Schistosomiasis - Immune Response & Immunopathology
Our laboratory studies the host immune response and immunopathology associated with schistosomiasis, a serious potentially fatal parasitic disease currently afflicting more than 200 million people in tropical regions of the world. Schistosomiasis is contracted by exposure to bodies of fresh water contaminated with parasitic helminths of the genus Schistosoma. The immunopathology in schistosomiasis consists of granulomatous and fibrosing inflammation against tissue-lodged parasite eggs. Our goal is to gain a better understanding of the cellular and molecular mechanisms that regulate the immunopathological host response.
The intensity of egg-induced immunopathology is determined by the predominance of a net pro- vs. anti-inflammatory host cytokine environment orchestrated by CD4 T cells specific for schistosome egg antigens. We found that the novel subset of CD4 T cells producing interleukin (IL)-17 (Th17 cells) is a major force that drives severe inflammation. Current efforts are directed at determining the mechanisms responsible for the preferential development of Th17 cells in certain mouse strains, such as CBA, which are genetically prone to high pathology. These studies focus on analyzing live parasite egg interactions with dendritic cells (DCs) that prime and activate the pathogenic Th17 cells (Figure 1).

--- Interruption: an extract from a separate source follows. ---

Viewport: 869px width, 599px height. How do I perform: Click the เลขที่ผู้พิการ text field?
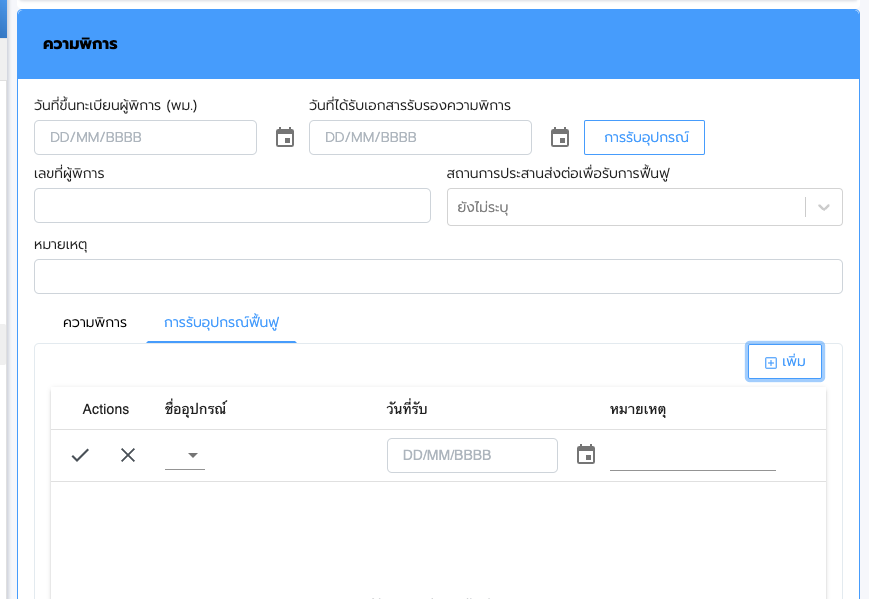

We recently discovered that DCs from high-pathology CBA mice express strikingly higher levels of the C-type lectin receptor (CLR) CD209a (SIGNR5), a murine homologue of human CD209 (DC-SIGN), in comparison with low-pathology BL/6 mice. Indeed, knock-down of CD209a abolishes the ability of egg-stimulated CBA DCs to produce IL-1β and IL-23, which are necessary to activate pathogenic Th17 cells, suggesting that CD209a by itself can control the magnitude of egg-induced inflammation (Figure 1). Current efforts in the lab are aimed at elucidating the key signaling pathways downstream of CD209a conducive to Th17 cell development and severe immunopathology.
Upper panels: Macroscopic and histologic depiction of granulomatous lesions around parasite eggs in livers from 7 week-infected mice. Left, large egg granulomas as seen in CBA mice; right, small granulomas as seen in BL/6 mice. Lower panels: Immune cell and cytokine profiles in 7 week schistosome-infected mice. Left: Egg-stimulated, CD209a-expressing CBA antigen-presenting cells (APCs) generate a strong proinflammatory cytokine milieu resulting in the activation of mainly proinflammatory T cell subsets that mediate severe immunopathology. Right: Egg-stimulated BL/6 APCs, devoid of CD209a, generate a largely anti-inflammatory cytokine milieu resulting in the activation of anti-inflammatory and regulatory T (T reg) cells and mild immunopathology. DC I: type I or classically activated dendritic cell; DC II: type II or alternatively activated dendritic cell; M I: type I or classically activated macrophage; M II: type II or alternatively activated macrophage. Others: other APCs including granulocytes, B cells and innate lymphoid cells. PRRs: pattern recognition receptors.
Additional focus in the lab is directed towards identifying the sensitizing egg antigens/glycans, and further ascertaining the genetic base of disease heterogeneity. Our goal is to understand the innate and adaptive immunopathogenic mechanisms operating in genetically diverse host populations that develop dissimilar forms of schistosomiasis with the idea of designing strategies for prevention and/or amelioration of severe disease. Our research has strong connections with, and obvious implications for global health, as close collaborators have recently demonstrated that an increase in Th17 responses is also associated with pathology in the human disease.